PARTS OF THE EXERCISE
1. Echo the stretch of the great-circle route passage below from "Neither Anderson nor" through "(xkcd comic 285.)", word for word.
2. Answer these about the great-circle route passage below:
(a) Which research center was Rohan Chabukswar from?
(b) What is the title of xkcd comic no. 285?
(c) Under what license is the cartoon from xkcd Comics licensed?
== SOURCE DOCUMENT
Neither Anderson nor the Wikipedia entry gave any evidence as to how this route was calculated, a definite Wikipedia example of Citation Needed.[8] It's a long route; but, is it correct, and is there any longer route? Also, there's the question as to what such a route would be for land; that is, the longest great circle route that's uninterrupted by lakes or seas.[6] This, of course, is a problem made for computer analysis, so Rohan Chabukswar from United Technologies Research Center Ireland, and Kushal Mukherjee from IBM Research India, decided to tackle it.[4-8] To do this in a non-brute-force method necessitated an efficient algorithm.[4-8]

Wikipedian Protester, xkcd comic no. 285

A cartoon from Randall Munroe's xkcd Comics, licensed under a Creative Commons Attribution-NonCommercial 2.5 License. (xkcd comic 285.)
====
== DATA SUPPLIED
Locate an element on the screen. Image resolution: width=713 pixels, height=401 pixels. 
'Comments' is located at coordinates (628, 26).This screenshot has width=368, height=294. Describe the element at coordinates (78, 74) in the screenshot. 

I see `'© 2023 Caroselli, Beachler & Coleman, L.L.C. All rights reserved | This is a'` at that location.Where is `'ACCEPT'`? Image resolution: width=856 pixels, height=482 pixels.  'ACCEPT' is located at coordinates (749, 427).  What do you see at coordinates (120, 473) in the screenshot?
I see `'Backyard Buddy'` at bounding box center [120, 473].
====
== DATA SUPPLIED
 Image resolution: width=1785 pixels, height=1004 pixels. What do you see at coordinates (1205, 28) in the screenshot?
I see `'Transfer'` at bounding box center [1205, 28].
====
== DATA SUPPLIED
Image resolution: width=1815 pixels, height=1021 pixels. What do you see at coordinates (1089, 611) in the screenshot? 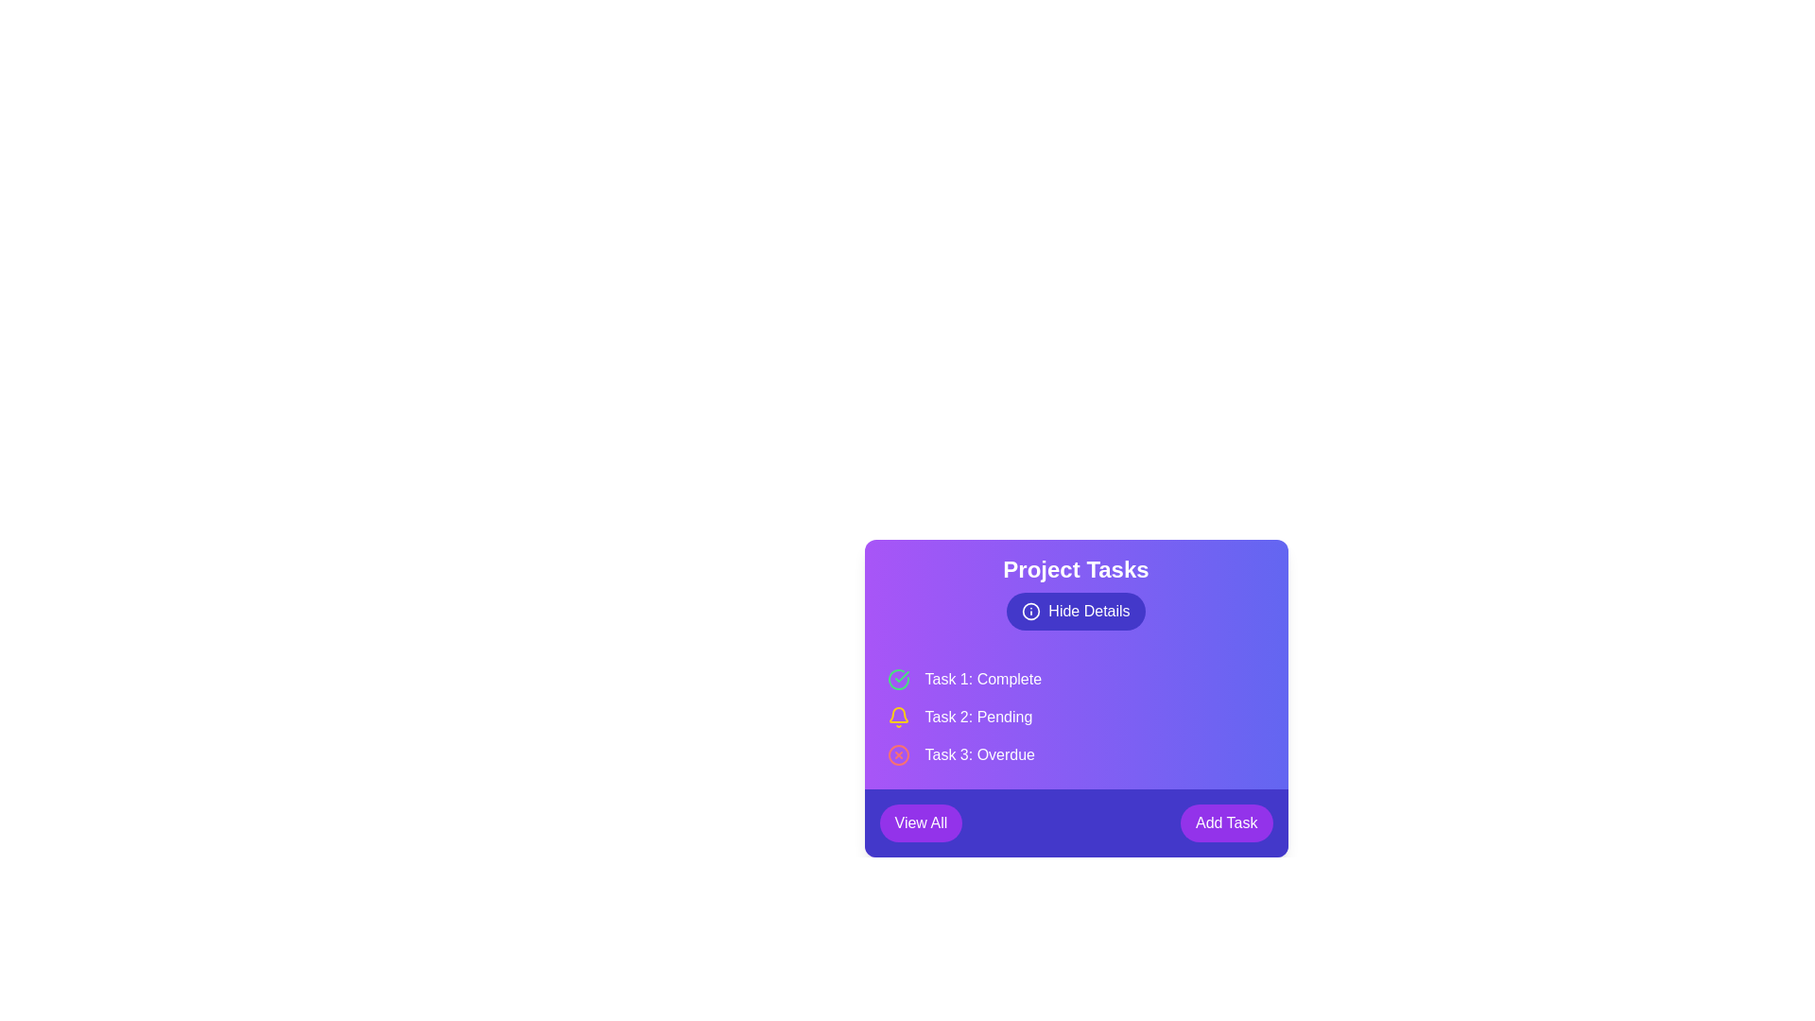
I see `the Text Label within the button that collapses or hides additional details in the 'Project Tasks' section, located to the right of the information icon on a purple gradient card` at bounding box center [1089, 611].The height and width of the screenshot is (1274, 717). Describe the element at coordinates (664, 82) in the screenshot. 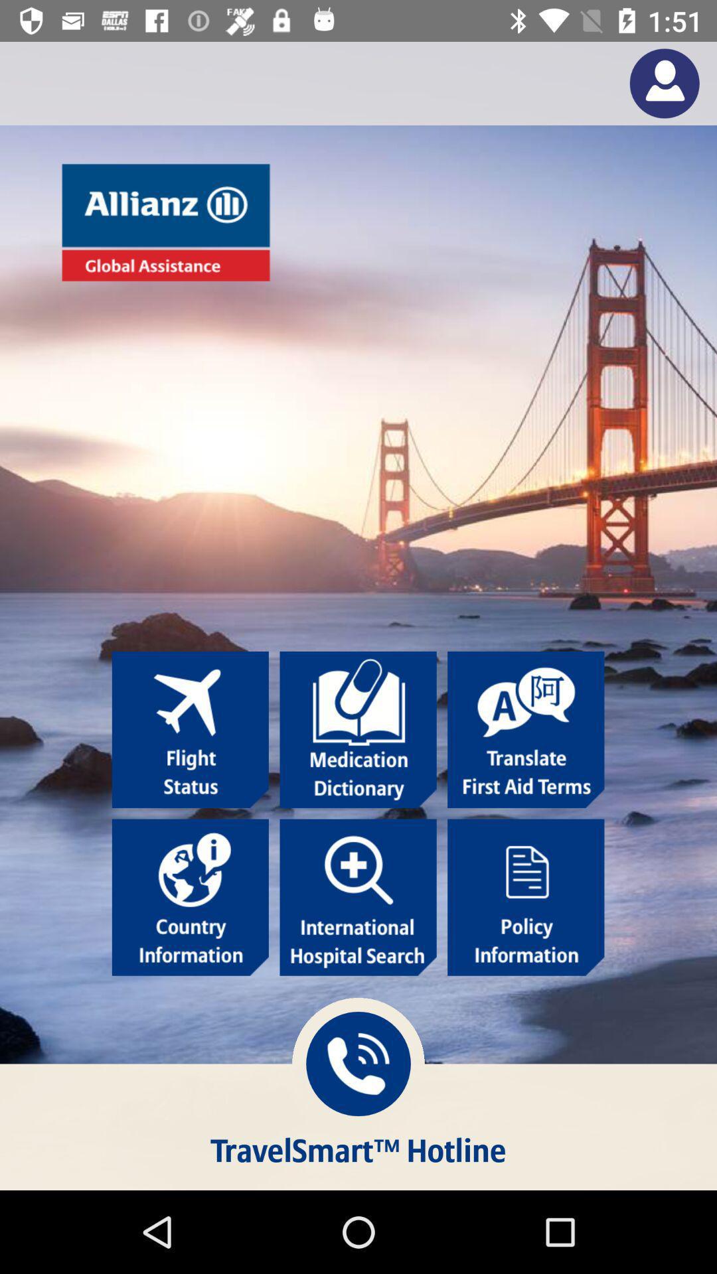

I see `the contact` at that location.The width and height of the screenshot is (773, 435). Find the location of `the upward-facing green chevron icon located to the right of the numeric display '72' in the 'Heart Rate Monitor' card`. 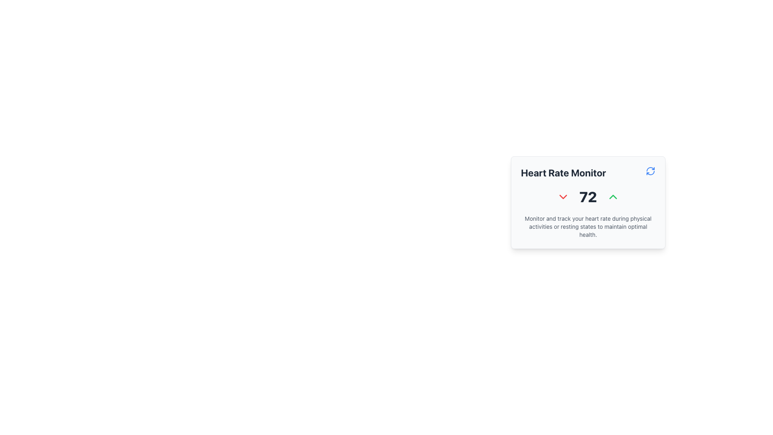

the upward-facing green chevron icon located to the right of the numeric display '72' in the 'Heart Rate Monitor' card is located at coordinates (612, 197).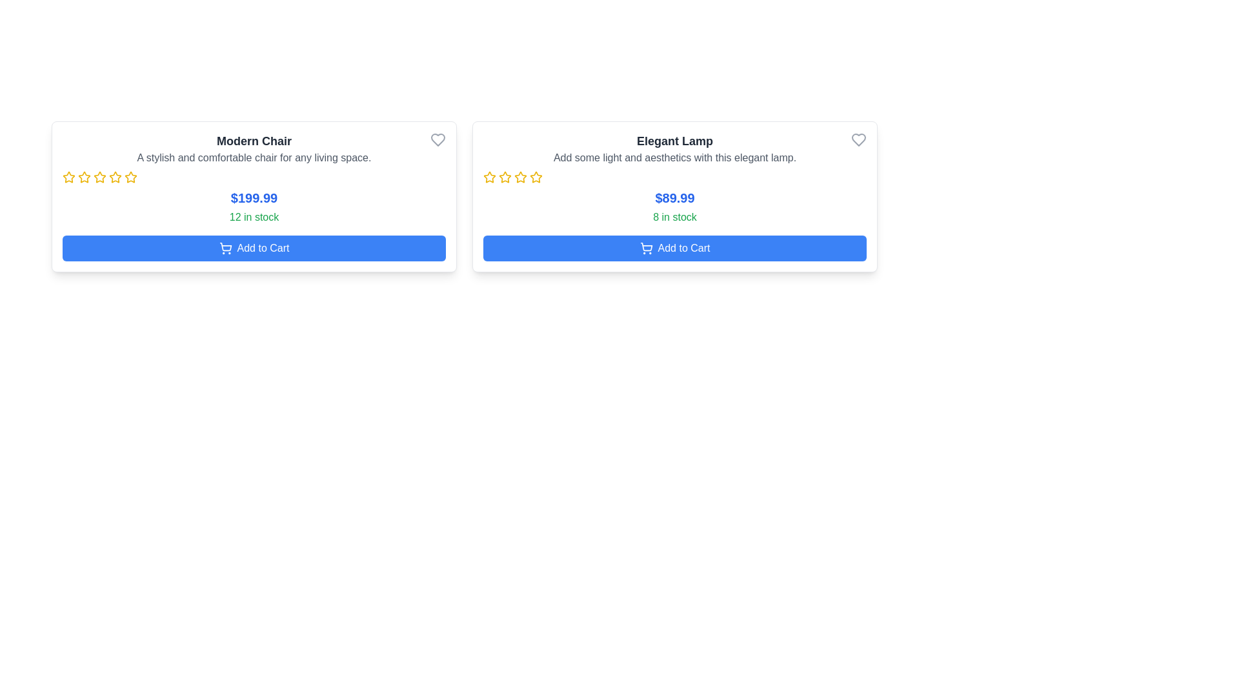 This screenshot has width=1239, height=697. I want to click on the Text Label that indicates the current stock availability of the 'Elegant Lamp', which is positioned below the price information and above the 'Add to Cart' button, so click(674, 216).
====
RESULTS BY TASK
1.
Neither Anderson nor the Wikipedia entry gave any evidence as to how this route was calculated, a definite Wikipedia example of Citation Needed.[8] It's a long route; but, is it correct, and is there any longer route? Also, there's the question as to what such a route would be for land; that is, the longest great circle route that's uninterrupted by lakes or seas.[6] This, of course, is a problem made for computer analysis, so Rohan Chabukswar from United Technologies Research Center Ireland, and Kushal Mukherjee from IBM Research India, decided to tackle it.[4-8] To do this in a non-brute-force method necessitated an efficient algorithm.[4-8]

Wikipedian Protester, xkcd comic no. 285

A cartoon from Randall Munroe's xkcd Comics, licensed under a Creative Commons Attribution-NonCommercial 2.5 License. (xkcd comic 285.)

2.
(a) United Technologies Research Center Ireland
(b) Wikipedian Protester
(c) A Creative Commons Attribution-NonCommercial 2.5 License